> _TASK TO COMPLETE_
Exactly reproduce each of the entries shown below.

> _RECORD SET_
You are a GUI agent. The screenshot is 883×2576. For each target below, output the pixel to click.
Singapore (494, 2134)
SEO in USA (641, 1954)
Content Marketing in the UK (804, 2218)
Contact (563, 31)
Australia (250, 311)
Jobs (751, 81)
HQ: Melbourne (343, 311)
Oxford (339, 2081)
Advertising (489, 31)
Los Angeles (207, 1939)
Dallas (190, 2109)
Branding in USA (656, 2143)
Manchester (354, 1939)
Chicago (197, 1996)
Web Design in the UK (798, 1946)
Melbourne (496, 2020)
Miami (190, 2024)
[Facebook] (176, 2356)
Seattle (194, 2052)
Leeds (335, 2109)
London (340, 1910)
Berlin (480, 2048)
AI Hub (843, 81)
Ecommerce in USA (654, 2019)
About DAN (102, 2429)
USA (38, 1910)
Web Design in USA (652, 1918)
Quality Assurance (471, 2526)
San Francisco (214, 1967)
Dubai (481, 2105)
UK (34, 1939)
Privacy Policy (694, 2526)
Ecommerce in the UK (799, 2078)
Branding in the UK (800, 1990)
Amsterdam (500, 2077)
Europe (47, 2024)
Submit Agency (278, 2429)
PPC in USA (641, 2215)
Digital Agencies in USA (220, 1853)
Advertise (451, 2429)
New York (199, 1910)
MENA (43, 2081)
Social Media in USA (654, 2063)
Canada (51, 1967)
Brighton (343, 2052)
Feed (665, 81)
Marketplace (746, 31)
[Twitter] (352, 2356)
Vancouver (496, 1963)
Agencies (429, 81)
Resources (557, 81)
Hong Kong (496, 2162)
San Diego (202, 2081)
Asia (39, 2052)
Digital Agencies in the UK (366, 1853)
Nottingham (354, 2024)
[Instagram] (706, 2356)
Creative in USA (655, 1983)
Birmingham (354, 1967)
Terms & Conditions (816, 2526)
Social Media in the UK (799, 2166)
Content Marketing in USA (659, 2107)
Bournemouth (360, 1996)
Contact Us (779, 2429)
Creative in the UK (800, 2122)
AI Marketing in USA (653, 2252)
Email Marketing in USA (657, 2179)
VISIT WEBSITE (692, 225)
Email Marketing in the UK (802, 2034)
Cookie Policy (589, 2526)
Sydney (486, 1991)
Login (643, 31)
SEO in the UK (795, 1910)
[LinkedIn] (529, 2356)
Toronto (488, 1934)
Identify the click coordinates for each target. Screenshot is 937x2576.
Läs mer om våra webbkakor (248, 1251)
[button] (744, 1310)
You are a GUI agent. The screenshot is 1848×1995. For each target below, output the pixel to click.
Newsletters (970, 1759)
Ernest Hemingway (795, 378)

> _COMPLETED TASK_
You are a GUI agent. The screenshot is 883×2576. For each target below, output the pixel to click.
Singapore (494, 2134)
SEO in USA (641, 1954)
Content Marketing in the UK (804, 2218)
Contact (563, 31)
Australia (250, 311)
Jobs (751, 81)
HQ: Melbourne (343, 311)
Oxford (339, 2081)
Advertising (489, 31)
Los Angeles (207, 1939)
Dallas (190, 2109)
Branding in USA (656, 2143)
Manchester (354, 1939)
Chicago (197, 1996)
Web Design in the UK (798, 1946)
Melbourne (496, 2020)
Miami (190, 2024)
[Facebook] (176, 2356)
Seattle (194, 2052)
Leeds (335, 2109)
London (340, 1910)
Berlin (480, 2048)
AI Hub (843, 81)
Ecommerce in USA (654, 2019)
About DAN (102, 2429)
USA (38, 1910)
Web Design in USA (652, 1918)
Quality Assurance (471, 2526)
San Francisco (214, 1967)
Dubai (481, 2105)
UK (34, 1939)
Privacy Policy (694, 2526)
Ecommerce in the UK (799, 2078)
Branding in the UK (800, 1990)
Amsterdam (500, 2077)
Europe (47, 2024)
Submit Agency (278, 2429)
PPC in USA (641, 2215)
Digital Agencies in USA (220, 1853)
Advertise (451, 2429)
New York (199, 1910)
MENA (43, 2081)
Social Media in USA (654, 2063)
Canada (51, 1967)
Brighton (343, 2052)
Feed (665, 81)
Marketplace (746, 31)
[Twitter] (352, 2356)
Vancouver (496, 1963)
Agencies (429, 81)
Resources (557, 81)
Hong Kong (496, 2162)
San Diego (202, 2081)
Asia (39, 2052)
Digital Agencies in the UK (366, 1853)
Nottingham (354, 2024)
[Instagram] (706, 2356)
Creative in USA (655, 1983)
Birmingham (354, 1967)
Terms & Conditions (816, 2526)
Social Media in the UK (799, 2166)
Content Marketing in USA (659, 2107)
Bournemouth (360, 1996)
Contact Us (779, 2429)
Creative in the UK (800, 2122)
AI Marketing in USA (653, 2252)
Email Marketing in USA (657, 2179)
VISIT WEBSITE (692, 225)
Email Marketing in the UK (802, 2034)
Cookie Policy (589, 2526)
Sydney (486, 1991)
Login (643, 31)
SEO in the UK (795, 1910)
[LinkedIn] (529, 2356)
Toronto (488, 1934)
Identify the click coordinates for each target. Screenshot is 937x2576.
Läs mer om våra webbkakor (248, 1251)
[button] (744, 1310)
You are a GUI agent. The screenshot is 1848×1995. For each target below, output the pixel to click.
Newsletters (970, 1759)
Ernest Hemingway (795, 378)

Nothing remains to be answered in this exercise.